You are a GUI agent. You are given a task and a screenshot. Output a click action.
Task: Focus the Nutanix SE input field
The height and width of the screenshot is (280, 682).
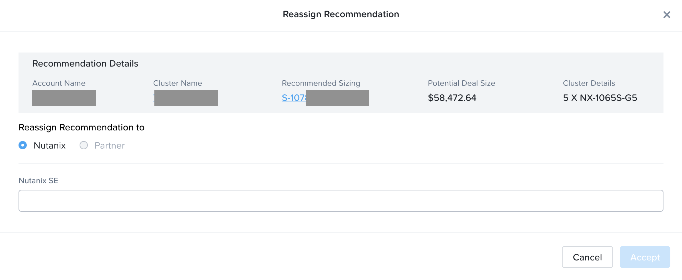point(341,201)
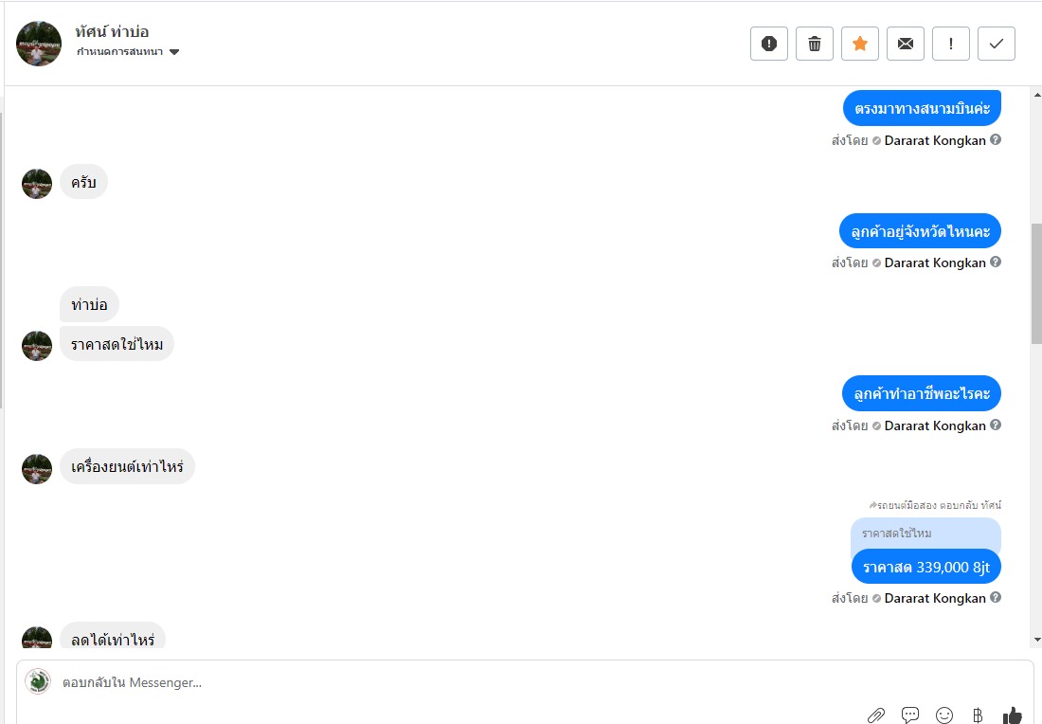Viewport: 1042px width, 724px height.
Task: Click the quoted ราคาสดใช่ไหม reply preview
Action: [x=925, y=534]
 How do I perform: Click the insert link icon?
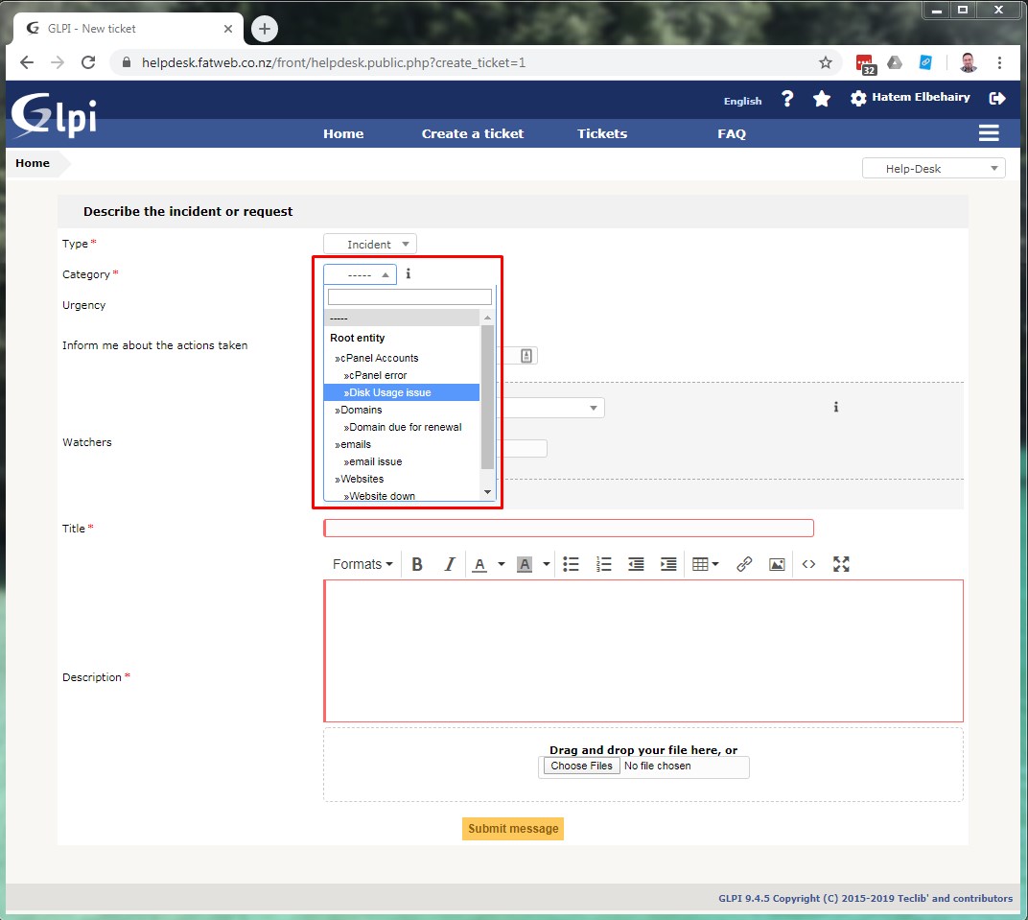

○ ○ ○ ○ ○ ○ ○

» WORK TO BE COMPLETED: Please return all of the entries word for word, excluding the pictures.

» TASK ANSWER:
You are a GUI agent. You are given a task and a screenshot. Output a click action.
Task: Focus the Nutanix SE input field
The height and width of the screenshot is (280, 682).
point(341,201)
Viewport: 1042px width, 724px height.
Task: Click the quoted ราคาสดใช่ไหม reply preview
Action: [x=925, y=534]
 How do I perform: Click the insert link icon?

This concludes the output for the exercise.